Introduction
Recently, I’ve begun work on automatic speech recognition for a First Nations people. It’s an incredibly exciting opportunity, because this is one of the reasons I became interested in deep learning. The idea is to build a speech-to-text (STT) system to facilitate transcription and to help their language revitalization efforts. I am also hoping that we can complete a one-week coding/machine learning boot camp for the younger members of the tribe.
There is also a need to complete this project quickly, because there are less than 200 fluent speakers today. It also provides some interesting challenges, because much of the research around ASR has been devoted to English. Our plan is to incorporate as much of the current research as possible into our machine learning model.
I and other team members think of this as a first step. We plan on using the lessons learned on this project to streamline the process to bring it to other Indigenous people. And we’d like to create a network of indigenous deep learning practitioners. We are hoping that this can become a national, then international project. It’s a huge goal, but I think we can accomplish it some day.
Model
Our first model will be the Baidu Research’s Deep Speech model. There is another Indigenous ASR effort that has used that model to excellent effect. Mozilla has turned the Deep Speech model into a ASR library. We intend to use this as our baseline model.
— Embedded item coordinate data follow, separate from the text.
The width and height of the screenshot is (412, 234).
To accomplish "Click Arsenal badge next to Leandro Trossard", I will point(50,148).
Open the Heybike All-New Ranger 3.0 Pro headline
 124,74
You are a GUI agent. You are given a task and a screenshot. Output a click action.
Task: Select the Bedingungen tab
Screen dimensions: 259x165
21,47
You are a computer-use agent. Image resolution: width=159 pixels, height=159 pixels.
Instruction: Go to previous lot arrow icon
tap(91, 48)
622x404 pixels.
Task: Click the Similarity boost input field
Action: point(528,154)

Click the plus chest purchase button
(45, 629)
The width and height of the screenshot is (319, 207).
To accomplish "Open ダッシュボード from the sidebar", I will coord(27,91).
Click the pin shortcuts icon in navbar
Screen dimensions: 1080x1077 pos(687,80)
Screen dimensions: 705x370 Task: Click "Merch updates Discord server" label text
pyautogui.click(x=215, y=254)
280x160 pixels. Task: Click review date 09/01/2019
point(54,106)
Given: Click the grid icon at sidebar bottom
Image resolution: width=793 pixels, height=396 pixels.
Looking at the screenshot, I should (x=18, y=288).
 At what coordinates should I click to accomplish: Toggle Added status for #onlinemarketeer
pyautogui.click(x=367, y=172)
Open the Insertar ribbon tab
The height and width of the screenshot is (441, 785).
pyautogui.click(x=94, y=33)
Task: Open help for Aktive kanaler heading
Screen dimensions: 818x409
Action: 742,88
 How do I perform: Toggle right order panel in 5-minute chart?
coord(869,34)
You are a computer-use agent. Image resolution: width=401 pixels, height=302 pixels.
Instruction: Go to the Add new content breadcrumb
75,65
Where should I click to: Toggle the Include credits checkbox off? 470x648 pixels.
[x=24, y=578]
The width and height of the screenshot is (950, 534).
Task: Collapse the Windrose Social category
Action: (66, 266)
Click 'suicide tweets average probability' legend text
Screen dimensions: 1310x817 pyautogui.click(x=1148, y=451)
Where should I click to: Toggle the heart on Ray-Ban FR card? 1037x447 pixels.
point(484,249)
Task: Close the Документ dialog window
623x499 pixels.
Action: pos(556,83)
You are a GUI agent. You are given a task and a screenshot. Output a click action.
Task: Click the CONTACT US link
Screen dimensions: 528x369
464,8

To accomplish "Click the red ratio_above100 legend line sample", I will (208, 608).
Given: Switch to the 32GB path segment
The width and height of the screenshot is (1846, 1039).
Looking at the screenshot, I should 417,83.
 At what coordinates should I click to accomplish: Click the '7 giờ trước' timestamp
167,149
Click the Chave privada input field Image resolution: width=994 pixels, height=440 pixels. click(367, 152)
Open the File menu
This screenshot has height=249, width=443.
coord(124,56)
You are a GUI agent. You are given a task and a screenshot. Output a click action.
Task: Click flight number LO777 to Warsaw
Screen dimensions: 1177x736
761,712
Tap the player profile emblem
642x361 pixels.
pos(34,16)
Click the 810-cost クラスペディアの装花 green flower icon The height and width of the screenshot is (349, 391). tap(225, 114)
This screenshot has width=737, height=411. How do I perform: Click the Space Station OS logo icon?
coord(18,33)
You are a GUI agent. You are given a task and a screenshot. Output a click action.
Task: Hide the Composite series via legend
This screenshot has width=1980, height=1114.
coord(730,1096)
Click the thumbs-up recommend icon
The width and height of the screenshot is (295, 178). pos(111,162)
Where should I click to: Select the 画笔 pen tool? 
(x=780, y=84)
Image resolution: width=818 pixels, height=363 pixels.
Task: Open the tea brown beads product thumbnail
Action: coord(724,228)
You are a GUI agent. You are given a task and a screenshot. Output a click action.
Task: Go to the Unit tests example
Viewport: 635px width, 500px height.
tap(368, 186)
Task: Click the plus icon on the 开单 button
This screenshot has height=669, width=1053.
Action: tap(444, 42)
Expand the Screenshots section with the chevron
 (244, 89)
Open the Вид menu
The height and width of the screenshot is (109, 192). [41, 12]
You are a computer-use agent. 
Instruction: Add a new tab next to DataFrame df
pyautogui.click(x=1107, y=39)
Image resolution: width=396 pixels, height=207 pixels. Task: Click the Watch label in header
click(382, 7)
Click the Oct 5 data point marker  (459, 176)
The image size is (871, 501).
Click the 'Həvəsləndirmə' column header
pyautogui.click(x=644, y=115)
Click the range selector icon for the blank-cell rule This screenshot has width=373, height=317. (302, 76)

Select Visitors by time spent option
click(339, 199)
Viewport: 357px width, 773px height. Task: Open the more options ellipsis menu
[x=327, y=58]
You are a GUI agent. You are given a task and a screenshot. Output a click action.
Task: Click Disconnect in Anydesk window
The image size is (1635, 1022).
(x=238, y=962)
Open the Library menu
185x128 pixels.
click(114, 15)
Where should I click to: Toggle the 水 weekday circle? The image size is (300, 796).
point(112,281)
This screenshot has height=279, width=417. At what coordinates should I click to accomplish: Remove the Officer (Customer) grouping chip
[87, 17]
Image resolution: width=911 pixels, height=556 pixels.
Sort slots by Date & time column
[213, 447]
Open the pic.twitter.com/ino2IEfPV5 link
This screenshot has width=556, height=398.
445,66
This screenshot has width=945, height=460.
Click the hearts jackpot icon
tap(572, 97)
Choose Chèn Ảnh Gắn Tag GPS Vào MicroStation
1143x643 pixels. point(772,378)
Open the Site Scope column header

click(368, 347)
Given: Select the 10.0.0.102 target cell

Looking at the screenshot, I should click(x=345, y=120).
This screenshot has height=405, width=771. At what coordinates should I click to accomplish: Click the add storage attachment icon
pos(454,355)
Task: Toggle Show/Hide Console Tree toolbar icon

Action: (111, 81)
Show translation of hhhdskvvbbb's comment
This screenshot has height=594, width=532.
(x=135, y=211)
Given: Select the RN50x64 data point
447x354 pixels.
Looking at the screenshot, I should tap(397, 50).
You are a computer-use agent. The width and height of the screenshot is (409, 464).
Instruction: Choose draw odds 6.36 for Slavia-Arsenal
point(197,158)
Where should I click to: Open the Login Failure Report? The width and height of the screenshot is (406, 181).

The Deep Speech model requires three types of data:
- audio converted to mel frequency cepstral coefficients (MFCC);
- corresponding transcriptions that are time-aligned to the audio (e.g. if the utterance “I like pizzas.” begins at 53s and ends at 56s in the recording, then the transcription will have 53s and 56s associated to “I like pizzas.”;
- a text corpus. The model takes sequences of vectors (audio segments converted to MFCC vectors) and outputs sequences from an alphabet. The loss is connectionist temporal classification (CTC), which is based on the argmax of $p(l \mid x)$, where $l$ is a sequence of characters from the alphabet augmented with a blank character and $x$ is the sequence of vectors coming from the audio. The model is an bi-directional RNN (although, the Mozilla library uses a bi-directional LSTM) with the following architecture: three fully connected layers, followed by a bi-directional RNN layer, with a fifth fully connected layer and softmax output.
We also train a language model to correct any possibly phonetically correct transcriptions that are not correct. The authors of the Deep Speech paper give these examples:
RNN output | Decoded Translation |
---|---|
what is the weather like in bostin right now | what is the weather like in boston right now |
prime miniter nerenr modi | prime minister narendra modi |
arther n tickets for the game | are there any tickets for the game |
The model is relatively simple, especially compared to the massive language models out today, but given the fact that we do not have tens of thousands of hours of transcribed audio, I think this will be for the best.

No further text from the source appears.